So basically, your "next page" button could just link to /threads/threadindex/1407051000, which could translate to "all the threads that were created before 2014-08-02 17:30. That makes your query super easy to implement. Then, when you pull down all the next elements, you just look for anything that occurred before the last element on the page.
The downfall of this, of course, is that it's hard to know how many new elements have been added since the user started browsing, but you could always log the start time and know anything since then would be new. And it's also difficult for users to type in their own pages, but that's not a problem in most applications. You also need to store the timestamps for every record in your thread, but that's probably already being done, and if it's not then it's certainly not hard to implement. You'll be paying the cost of something like eight bytes extra per record, but that's better than having to store anything about "seen" posts.

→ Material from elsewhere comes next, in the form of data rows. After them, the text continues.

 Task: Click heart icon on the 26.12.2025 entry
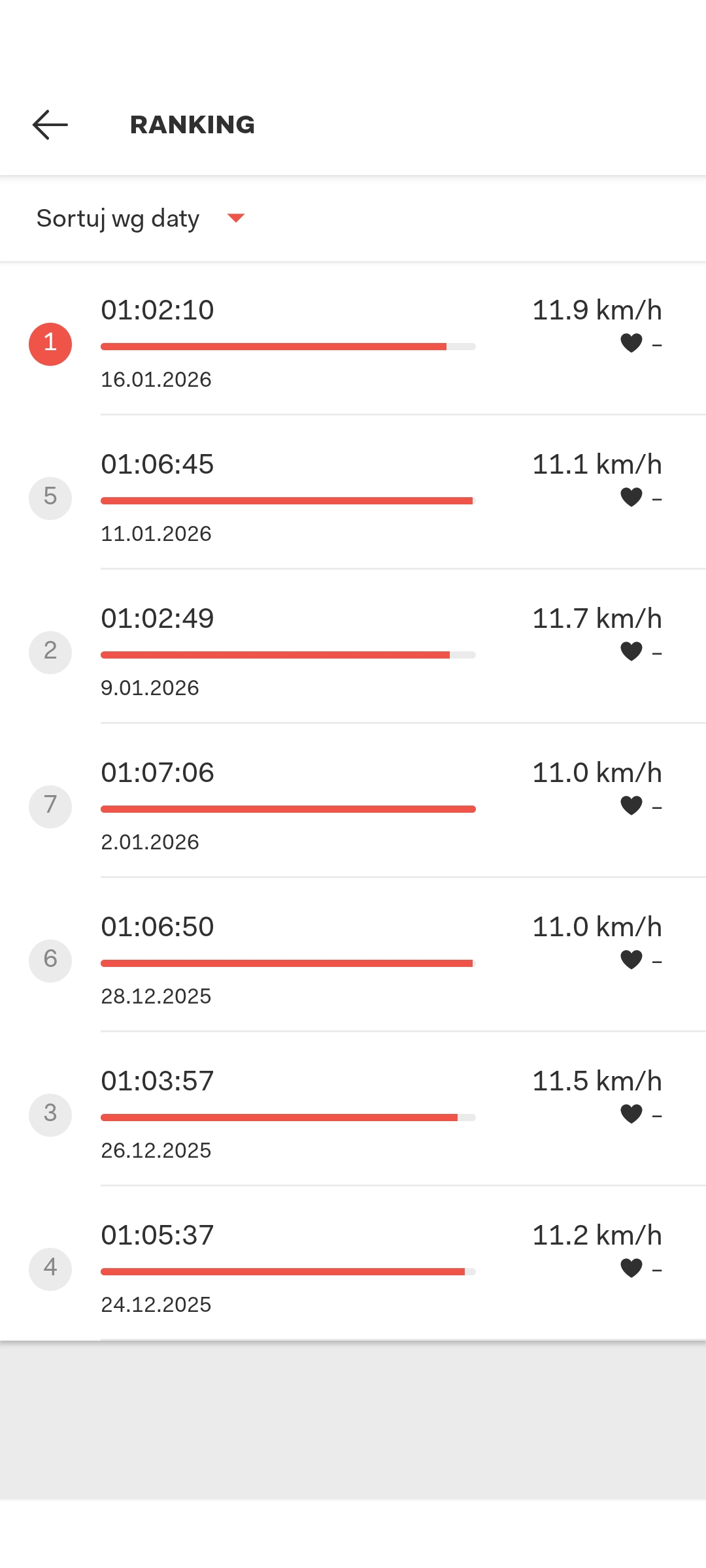(631, 1114)
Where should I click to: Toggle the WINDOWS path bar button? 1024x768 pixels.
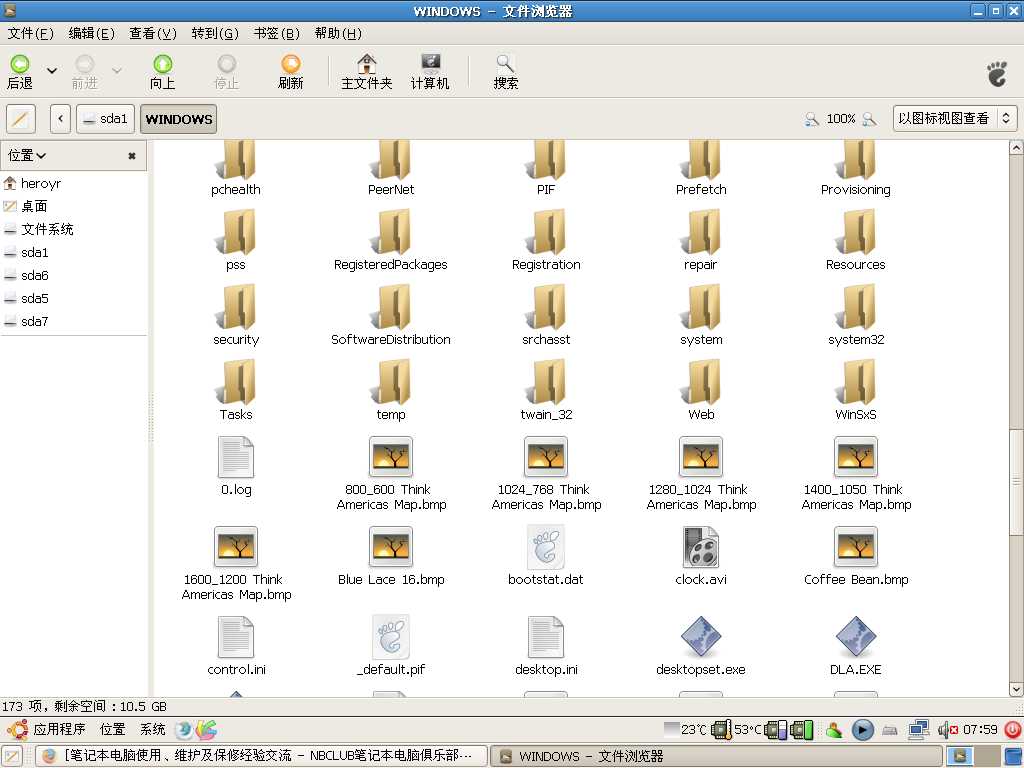point(179,119)
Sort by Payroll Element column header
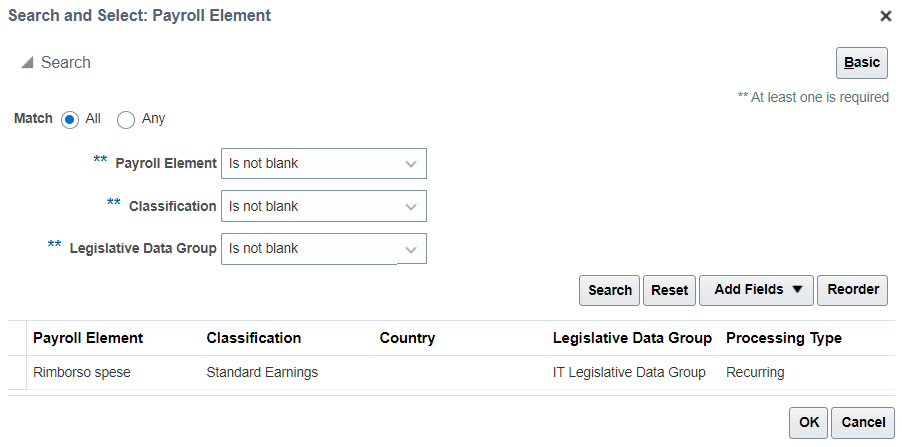The width and height of the screenshot is (902, 447). click(88, 338)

It's also nice because, and again this might not apply to you, but a user could bookmark a page in the list, and it would last unchanged forever since it's not relative to anything else.
This is typically handled using an OLAP cube. The idea here is that you add a natural time dimension. They may be too heavy for this application, but here's a summary in case someone else needs it.

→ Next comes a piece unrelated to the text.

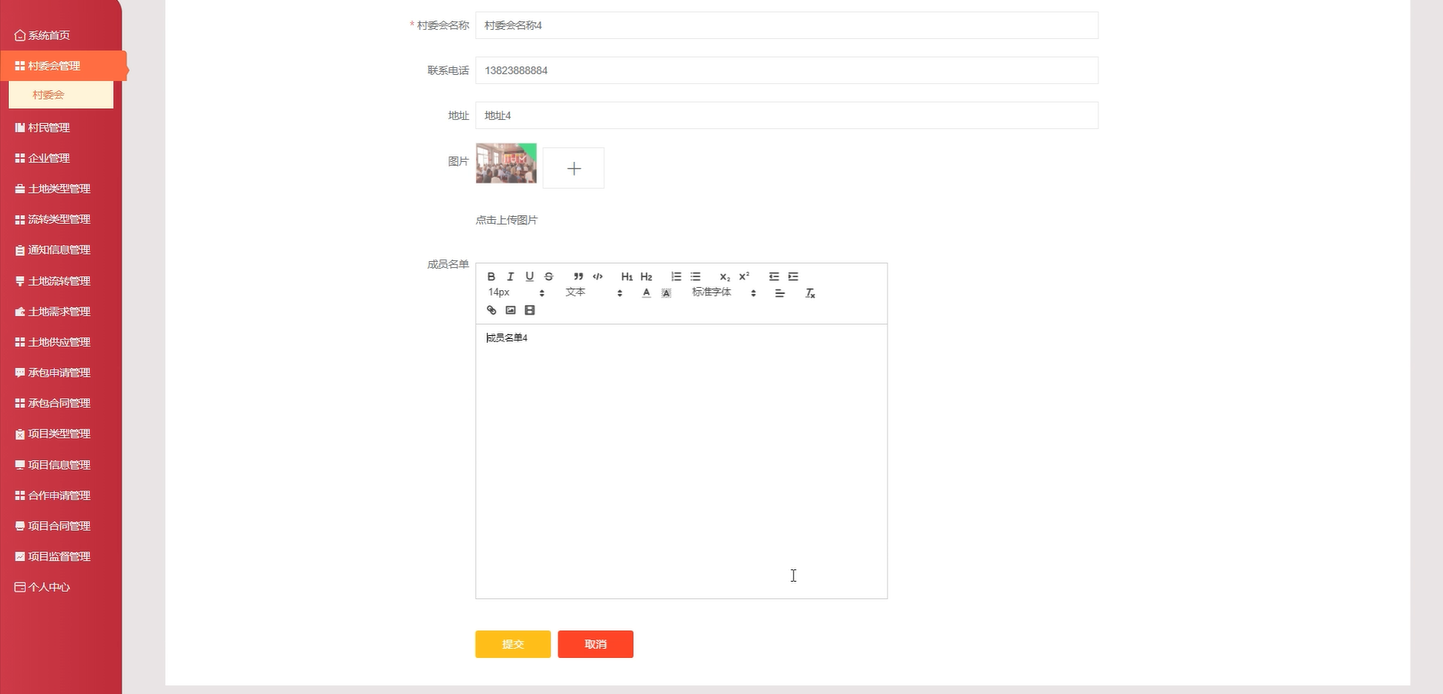Apply bold formatting in the editor

492,276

OLAP cubes start with the fundamental concept of time. You have to know what time you care about to be able to make sense of the data.
You start off with a "Time" table:
Time {
timestamp long (PK)
created datetime
last_queried datetime
}
This basically tracks snapshots of your data. I've included a last_queried field. This should be updated with the current time any time a user asks for data based on this specific timestamp.

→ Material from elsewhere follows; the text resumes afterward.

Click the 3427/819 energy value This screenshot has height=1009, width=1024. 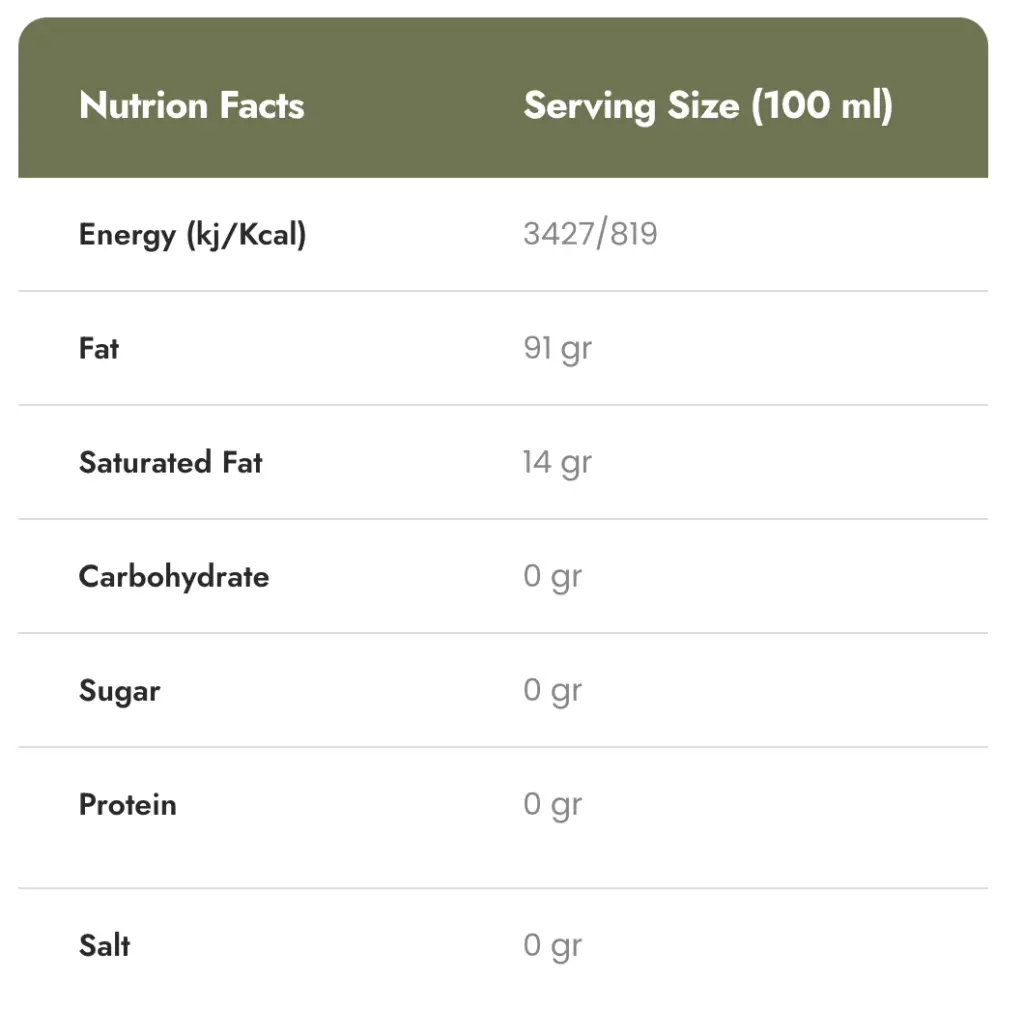tap(590, 235)

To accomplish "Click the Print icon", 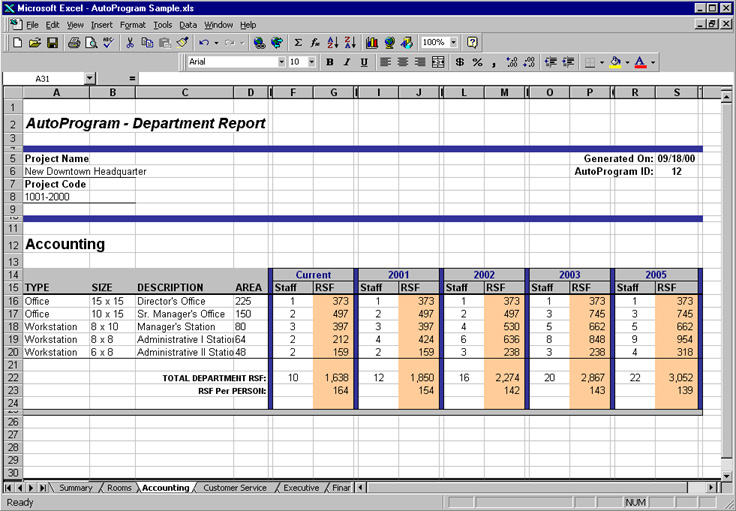I will [x=73, y=43].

Now we can start talking about "Threads":
Threads {
id long (PK)
identifier long
last_modified datetime
title string
body string
score int
}
The id field is an auto-incrementing key; this is never exposed. identifier is the "unique" id for your thread. I say "unique" because there's no unique-ness constraint, and as far as the database is concerned it is not unique. Everything else in there is pretty standard... except... when you do writes you do not update this entry. In OLAP cubes you almost never modify data. Updates and inserts are explained at the end.
Now, how do we query this? You can't just directly query Threads. You need to include a star table:
ThreadStar {
timestamp long (FK -> Time.timestamp)
thread_id long (FK -> Threads.id)
thread_identifier long (matches Threads[thread_id].identifier)
(timestamp, thread_identifier should be unique)
}
This table gives you a mapping from what time it is to what the state of all of the threads are. Given a specific timestamp you can get the state of a Thread by doing:
SELECT Thread.*
FROM Thread
JOIN ThreadStar ON Thread.id = ThreadStar.thread_id
WHERE ThreadStar.timestamp = {timestamp}
AND Thread.identifier = {thread_identifier}
That's not too bad. How do we get a stream of threads? First we need to know what time it is. Basically you want to get the largest timestamp from Time and update Time.last_queried to the current time. You can throw a cache up in front of that that only updates every few seconds, or whatever you want. Once you have that you can get all threads:
SELECT Thread.*
FROM Thread
JOIN ThreadStar ON Thread.id = ThreadStar.thread_id
WHERE ThreadStar.timestamp = {timestamp}
ORDER BY Thread.score DESC
Nice. We've got a list of threads and the ordering is stable as the actual scores change. You can page through this at your leisure... kind of. Eventually data will be cleaned up and you'll lose your snapshot.
So this is great and all, but now you need to create or update a Thread. Creation and modification are almost identical. Both are handled with an INSERT, the only difference is whether you use an existing identifier or create a new one.
So now you've inserted a new Thread. You need to update ThreadStar. This is the crazy expensive part. Basically you make a copy of all of the ThreadStar entries with the most recent timestamp, except you update the thread_id for the Thread you just modified. That's a crazy amount of duplication. Fortunately it's pretty much only foreign keys, but still.
You also don't do DELETEs either; mark a row as deleted or just exclude it when you update ThreadStar.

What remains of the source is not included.